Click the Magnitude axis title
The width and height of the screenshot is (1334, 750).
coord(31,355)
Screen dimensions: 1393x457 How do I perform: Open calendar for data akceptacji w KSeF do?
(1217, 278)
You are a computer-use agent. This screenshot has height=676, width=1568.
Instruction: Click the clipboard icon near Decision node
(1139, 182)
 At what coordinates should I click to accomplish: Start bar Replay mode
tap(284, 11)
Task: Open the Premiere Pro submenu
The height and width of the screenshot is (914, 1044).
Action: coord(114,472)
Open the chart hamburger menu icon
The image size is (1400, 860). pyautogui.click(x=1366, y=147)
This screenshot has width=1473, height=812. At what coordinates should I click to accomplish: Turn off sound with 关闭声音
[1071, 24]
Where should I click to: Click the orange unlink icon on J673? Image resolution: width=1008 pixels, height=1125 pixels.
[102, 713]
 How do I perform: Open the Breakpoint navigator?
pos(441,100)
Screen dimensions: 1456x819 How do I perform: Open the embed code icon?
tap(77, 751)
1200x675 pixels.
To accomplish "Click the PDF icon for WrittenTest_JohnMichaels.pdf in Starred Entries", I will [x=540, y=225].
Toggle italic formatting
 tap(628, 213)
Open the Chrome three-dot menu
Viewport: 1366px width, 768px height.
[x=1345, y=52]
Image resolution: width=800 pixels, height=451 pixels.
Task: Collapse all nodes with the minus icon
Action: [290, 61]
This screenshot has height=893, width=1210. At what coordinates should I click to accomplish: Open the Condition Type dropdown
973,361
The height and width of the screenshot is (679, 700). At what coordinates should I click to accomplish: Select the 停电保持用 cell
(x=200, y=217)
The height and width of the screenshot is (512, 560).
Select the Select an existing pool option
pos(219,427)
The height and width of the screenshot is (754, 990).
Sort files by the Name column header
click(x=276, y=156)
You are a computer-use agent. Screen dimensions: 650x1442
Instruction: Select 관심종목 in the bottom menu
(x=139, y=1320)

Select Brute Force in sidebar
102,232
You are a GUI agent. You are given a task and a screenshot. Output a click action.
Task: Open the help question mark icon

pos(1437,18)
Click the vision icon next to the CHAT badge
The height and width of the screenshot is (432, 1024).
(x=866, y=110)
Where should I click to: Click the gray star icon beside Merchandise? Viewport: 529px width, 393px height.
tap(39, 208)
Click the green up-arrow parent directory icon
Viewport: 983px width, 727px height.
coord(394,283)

- SET PROBLEM: Reprint the records above, swapping every "At what coordinates should I click to accomplish" for "Where do I click to do" and keeping everything else the same.

- ANSWER TO THIS TASK:
Click the Magnitude axis title
The width and height of the screenshot is (1334, 750).
coord(31,355)
Screen dimensions: 1393x457 How do I perform: Open calendar for data akceptacji w KSeF do?
(1217, 278)
You are a computer-use agent. This screenshot has height=676, width=1568.
Instruction: Click the clipboard icon near Decision node
(1139, 182)
 Where do I click to do: Start bar Replay mode
tap(284, 11)
Task: Open the Premiere Pro submenu
The height and width of the screenshot is (914, 1044).
Action: coord(114,472)
Open the chart hamburger menu icon
The image size is (1400, 860). pyautogui.click(x=1366, y=147)
This screenshot has width=1473, height=812. Where do I click to do: Turn off sound with 关闭声音
[1071, 24]
Where should I click to: Click the orange unlink icon on J673? Image resolution: width=1008 pixels, height=1125 pixels.
[102, 713]
 How do I perform: Open the Breakpoint navigator?
pos(441,100)
Screen dimensions: 1456x819 How do I perform: Open the embed code icon?
tap(77, 751)
1200x675 pixels.
To accomplish "Click the PDF icon for WrittenTest_JohnMichaels.pdf in Starred Entries", I will [x=540, y=225].
Toggle italic formatting
 tap(628, 213)
Open the Chrome three-dot menu
Viewport: 1366px width, 768px height.
[x=1345, y=52]
Image resolution: width=800 pixels, height=451 pixels.
Task: Collapse all nodes with the minus icon
Action: [290, 61]
This screenshot has height=893, width=1210. Where do I click to do: Open the Condition Type dropdown
973,361
The height and width of the screenshot is (679, 700). Where do I click to do: Select the 停电保持用 cell
(x=200, y=217)
The height and width of the screenshot is (512, 560).
Select the Select an existing pool option
pos(219,427)
The height and width of the screenshot is (754, 990).
Sort files by the Name column header
click(x=276, y=156)
You are a computer-use agent. Screen dimensions: 650x1442
Instruction: Select 관심종목 in the bottom menu
(x=139, y=1320)

Select Brute Force in sidebar
102,232
You are a GUI agent. You are given a task and a screenshot. Output a click action.
Task: Open the help question mark icon

pos(1437,18)
Click the vision icon next to the CHAT badge
The height and width of the screenshot is (432, 1024).
(x=866, y=110)
Where should I click to: Click the gray star icon beside Merchandise? Viewport: 529px width, 393px height.
tap(39, 208)
Click the green up-arrow parent directory icon
Viewport: 983px width, 727px height.
coord(394,283)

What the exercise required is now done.